Hi guys,
I want some figures of tss/tes distribution so i mapped my reads from rna-seq on transcripts (22k transcripts). The transcripts fasta is downloaded from gencode and for each gene i selected the longest transcript isoform. I used transcript header as ID, so i could keep some useful information for downstream analysis.

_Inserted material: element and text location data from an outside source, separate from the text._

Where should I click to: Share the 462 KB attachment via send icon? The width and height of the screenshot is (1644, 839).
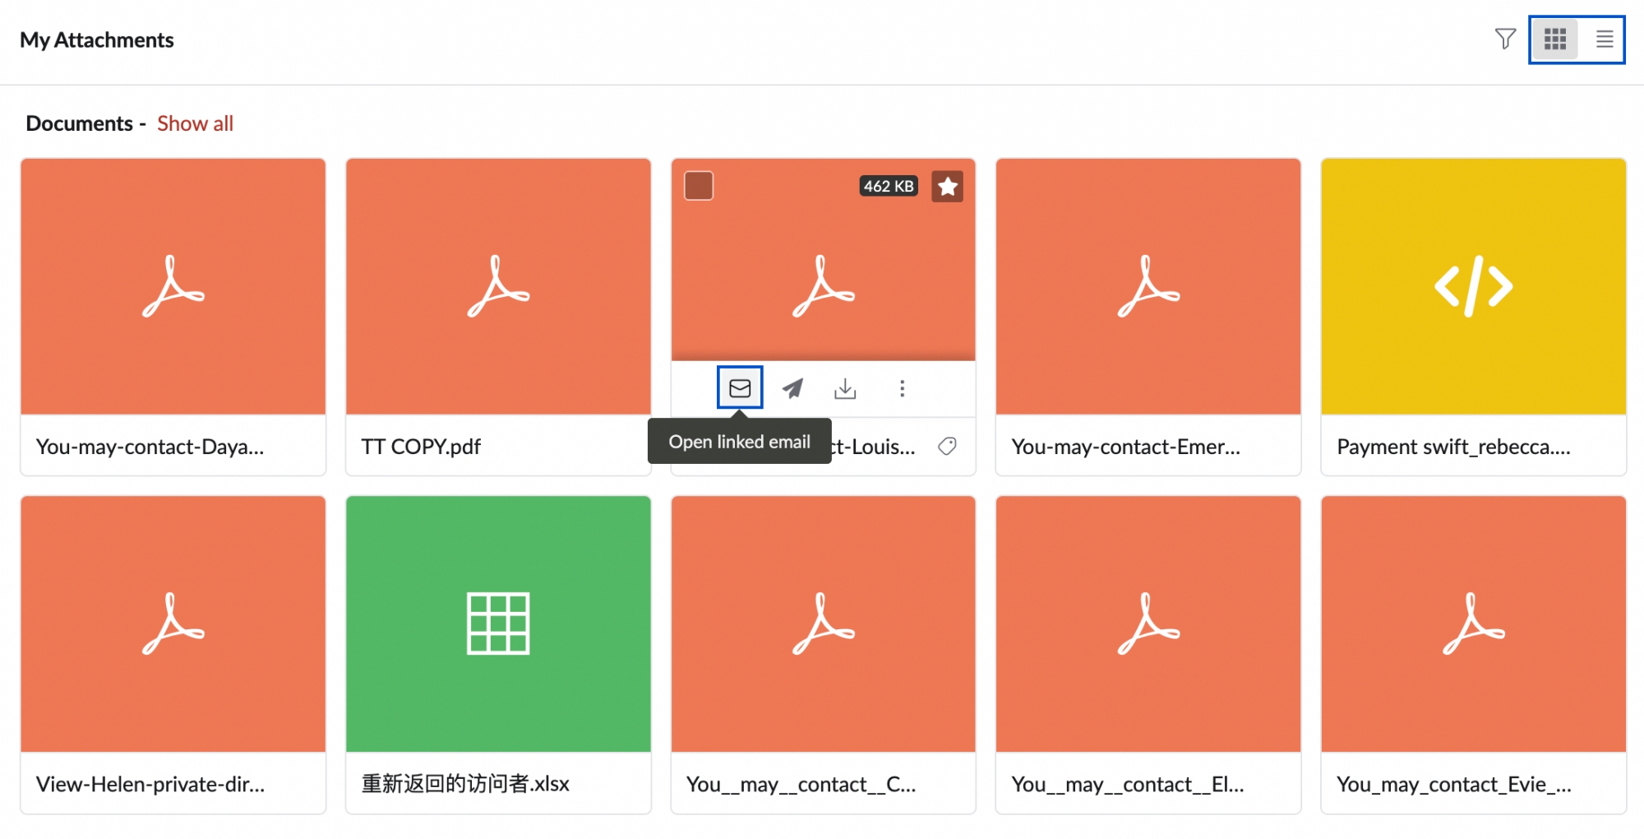coord(792,387)
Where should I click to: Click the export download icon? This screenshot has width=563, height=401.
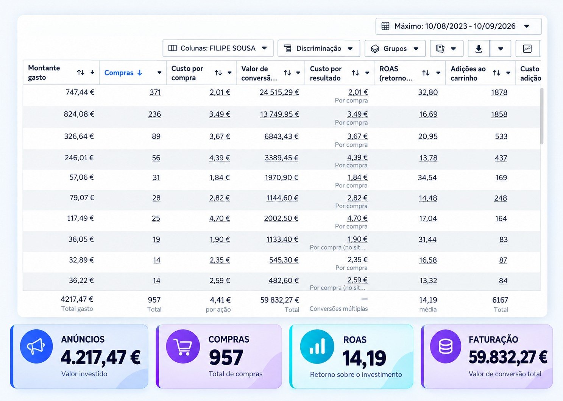tap(479, 49)
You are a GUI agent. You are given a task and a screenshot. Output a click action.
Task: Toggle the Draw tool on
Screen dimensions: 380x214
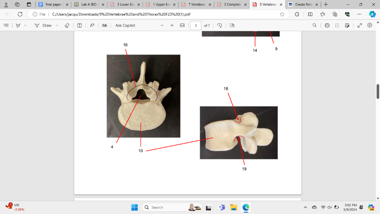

But my pb is, when i check the .bed file (converted by bedtools), i found some mapping coordinates exceed the length of transcript, the transcript ENST00000623083.3
has 1687 bps and reads were mapped on position 2546-2621
:
ENST00000623083.3|ENSG00000279457.3|-|-|FO538757.1-202|FO538757.1|**1687**|protein_coding| **2546 2621** NB500892:13:HKCM7BGXX:1:12103:14291:17185 1 - 2546 2621 255,0,0 1 75 0
ENST00000623083.3|ENSG00000279457.3|-|-|FO538757.1-202|FO538757.1|**1687**|protein_coding| **2550 2625** NB500892:13:HKCM7BGXX:1:11204:2849:19931 1 - 2550 2625 255,0,0 1 75 0
ENST00000623083.3|ENSG00000279457.3|-|-|FO538757.1-202|FO538757.1|**1687**|protein_coding| **2564 2639** NB500892:13:HKCM7BGXX:2:13210:21760:16153 1 - 2564 2639 255,0,0 1 75 0
How could this happen? I am totally lost
rna-seq is single-end and i used default parameter for alignment.
Thank you in advance
DId you align in
--local
mode? I guess not, if you use default parameters, but worth asking.If not, perhaps you could check, for all the reads that map on that transcript into your SAM file, the rightmost mapping position (field 4+read_length). If the numbers exceed the transcript length also there, then it's a mapping problem. If they don't, it's a conversion problem.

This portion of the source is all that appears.